If you (allow me to remove the civil liberties issues for a second) look more
towards Northern Ireland and assess its success (from a UK gov point of view),
along with RUC SB (the most important UK org in the conflict), SIS and the
FRU, then it's a slightly different assessment you'd have to take. Of course
interpretation depends on your viewpoint and how you patch the pieces of the
story together. Considering the amount of Islamic radicialisation in the UK,
it and CTC/SB have arguably been fairly successful. A similar sort of
assessment could probably be made about the Communist Party in the UK - it was
effectively going no where and well infiltrated. Though there were blips
around miners and bits of the Labour Party, MI5 and Special Branch had such a
tight hold of them post 1950 to the point where they were actually chasing
their tail and seeing conspiracies where none existed.
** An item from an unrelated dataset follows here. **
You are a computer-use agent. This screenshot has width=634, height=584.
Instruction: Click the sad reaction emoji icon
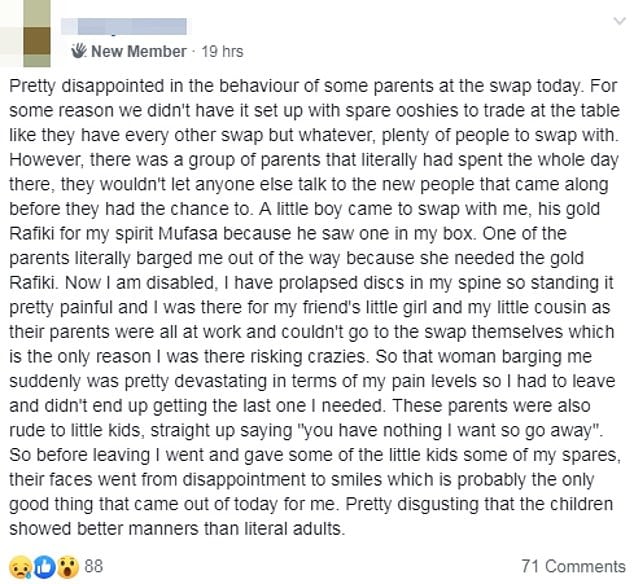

I think reading the various bits of information to come out since the Cold War
about the CIA in Russia can also probably show how little they really achieved
there in the spy game. There is a whole genre of similar sorts of stories
waffling away about disguises and technology but recently there was are
challenges to the orthodoxy around that. Essentially successes were pretty
minimal, dangles were swallowed all the time etc. Worth reading this on that
topic "Fictitious Spies and Fake History"
[https://www.tandfonline.com/doi/abs/10.1080/08850607.2019.16...](https://www.tandfonline.com/doi/abs/10.1080/08850607.2019.1668247?journalCode=ujic20)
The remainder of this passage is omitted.